Please reproduce all of the lines below, word for word and in full.
Records: Begin
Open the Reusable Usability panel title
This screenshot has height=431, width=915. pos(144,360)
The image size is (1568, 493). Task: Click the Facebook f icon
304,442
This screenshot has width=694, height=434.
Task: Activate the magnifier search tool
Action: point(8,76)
Records: End
● **Written response**:
Open the Reusable Usability panel title
This screenshot has height=431, width=915. pos(144,360)
The image size is (1568, 493). Task: Click the Facebook f icon
304,442
This screenshot has width=694, height=434.
Task: Activate the magnifier search tool
Action: point(8,76)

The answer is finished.